Problem requirements >>
Quote the lines of the data below verbatim, beginning at the line that contains "Instruction: Open the" and ending at the last line, both included, and excluding pictures.

[Saved entries]
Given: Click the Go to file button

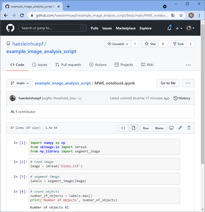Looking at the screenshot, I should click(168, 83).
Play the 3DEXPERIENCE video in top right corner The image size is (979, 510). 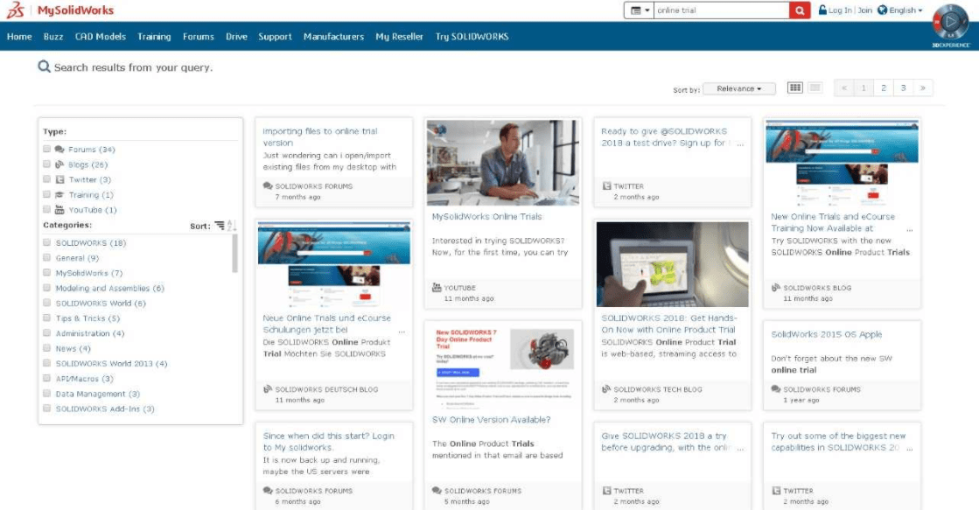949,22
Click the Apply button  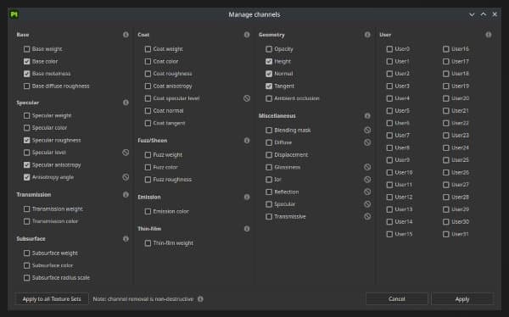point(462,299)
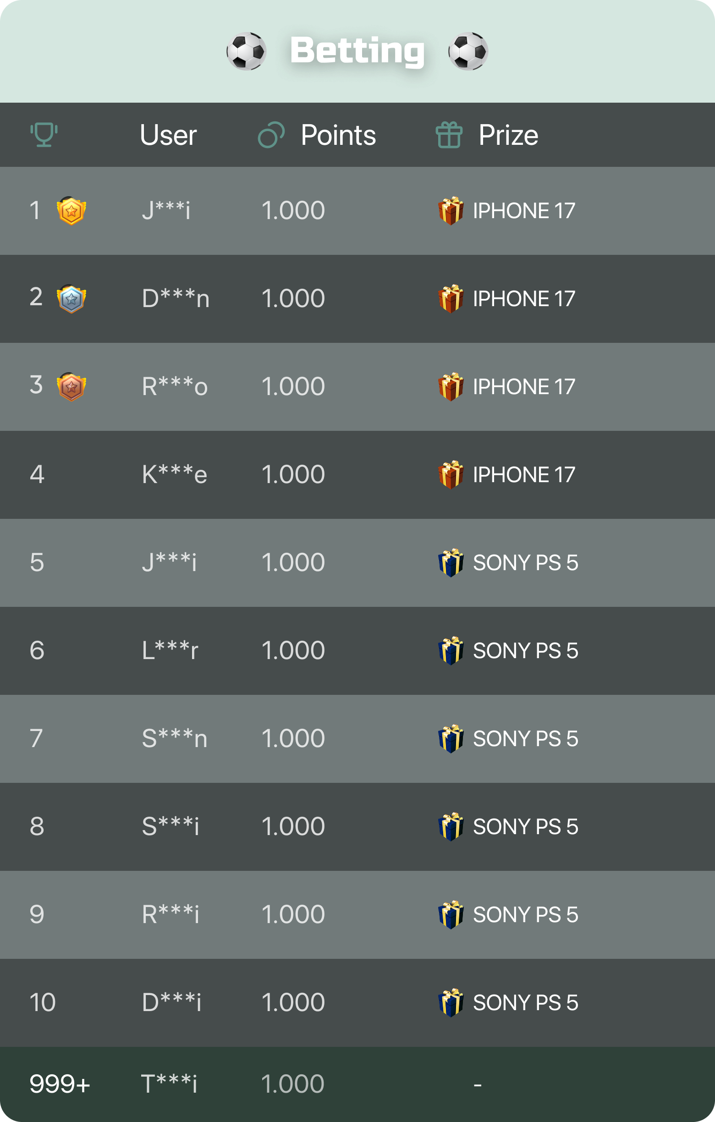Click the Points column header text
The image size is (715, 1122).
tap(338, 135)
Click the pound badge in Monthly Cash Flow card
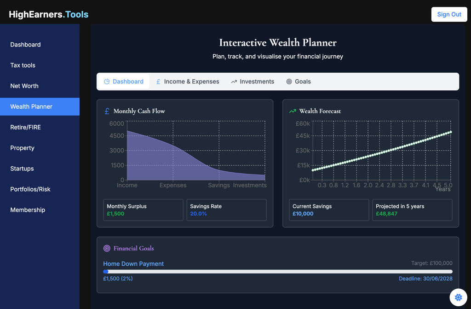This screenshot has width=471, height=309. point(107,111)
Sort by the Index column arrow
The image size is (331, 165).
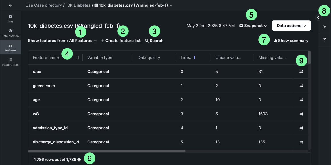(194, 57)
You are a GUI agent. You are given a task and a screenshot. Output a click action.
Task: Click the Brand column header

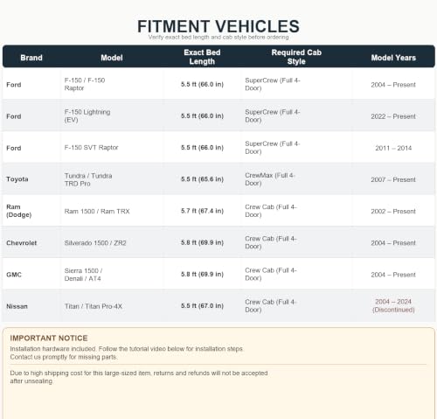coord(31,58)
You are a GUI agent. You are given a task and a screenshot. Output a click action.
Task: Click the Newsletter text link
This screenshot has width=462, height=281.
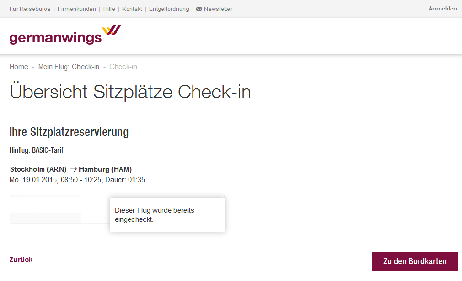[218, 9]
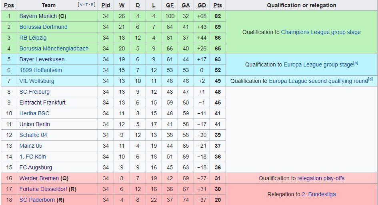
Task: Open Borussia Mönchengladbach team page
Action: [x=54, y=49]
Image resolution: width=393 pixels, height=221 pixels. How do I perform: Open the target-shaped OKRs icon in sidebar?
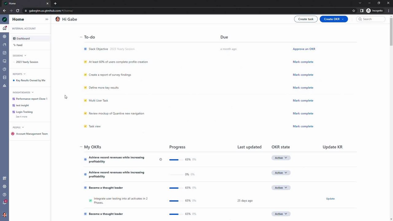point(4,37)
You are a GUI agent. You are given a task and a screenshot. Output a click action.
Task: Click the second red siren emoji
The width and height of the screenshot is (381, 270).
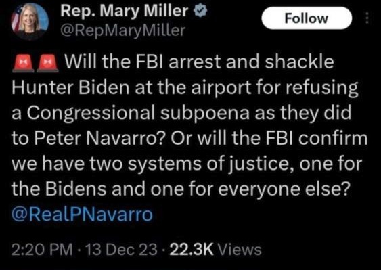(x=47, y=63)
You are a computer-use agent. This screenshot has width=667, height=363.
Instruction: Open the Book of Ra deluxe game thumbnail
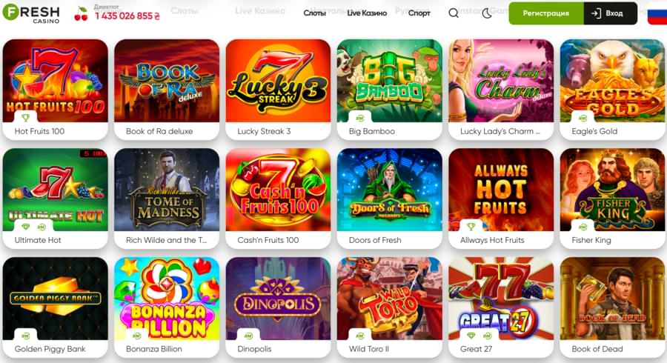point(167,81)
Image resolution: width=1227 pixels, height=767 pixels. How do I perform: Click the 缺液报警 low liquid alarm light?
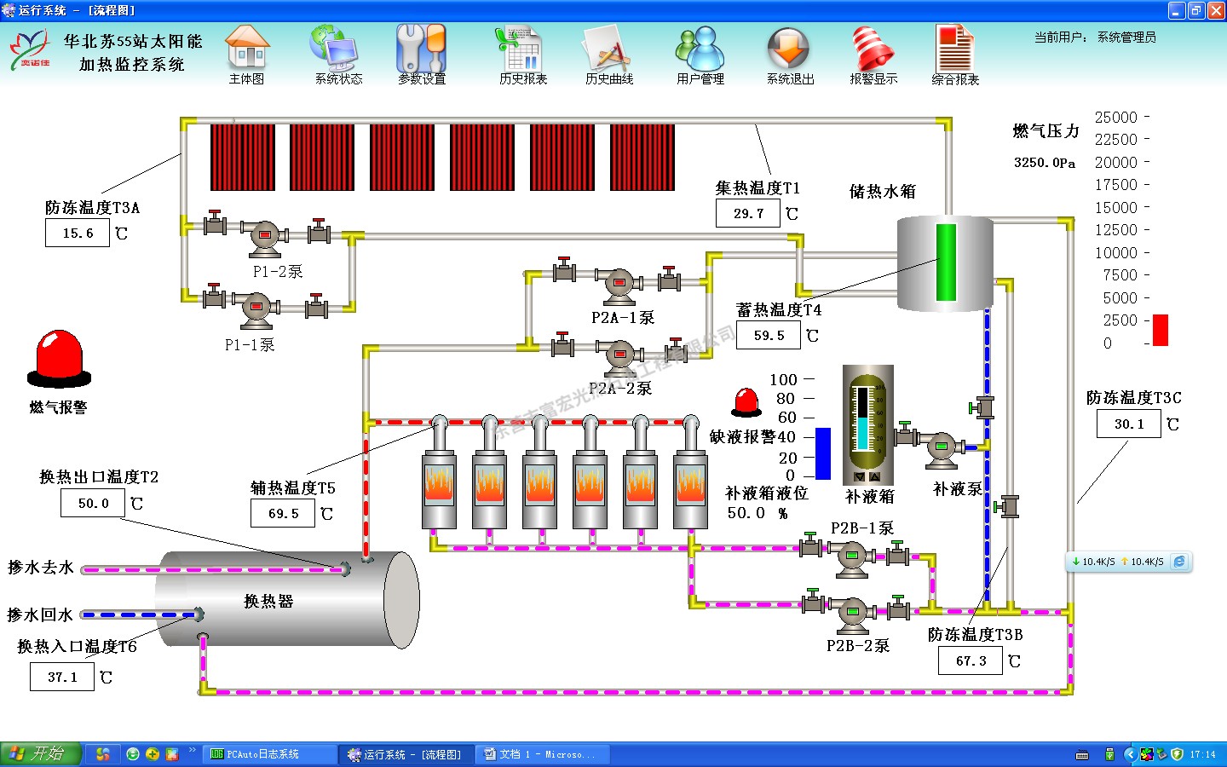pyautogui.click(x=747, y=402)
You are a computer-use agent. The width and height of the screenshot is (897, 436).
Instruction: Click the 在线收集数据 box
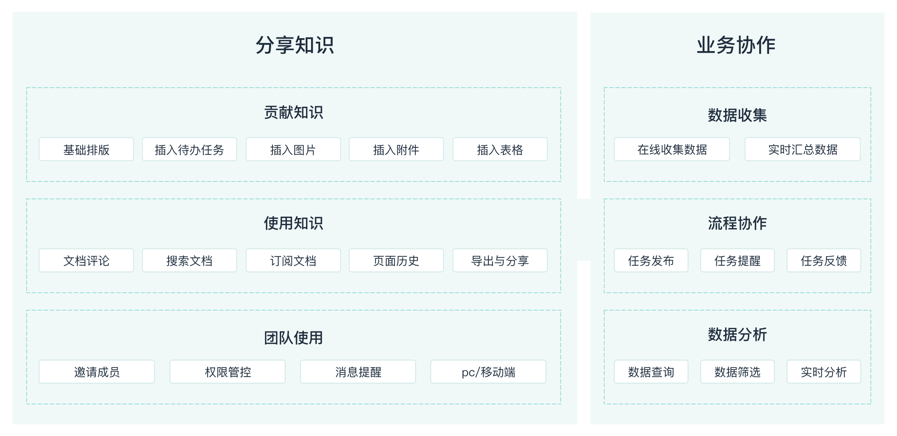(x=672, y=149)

Completed exercise >>
Instruction: Open the Book of Ra deluxe game thumbnail
point(167,81)
Image resolution: width=1227 pixels, height=767 pixels. How do I perform: Click the 缺液报警 low liquid alarm light?
pyautogui.click(x=747, y=402)
You are a computer-use agent. The width and height of the screenshot is (897, 436).
Instruction: Click the 在线收集数据 box
(x=672, y=149)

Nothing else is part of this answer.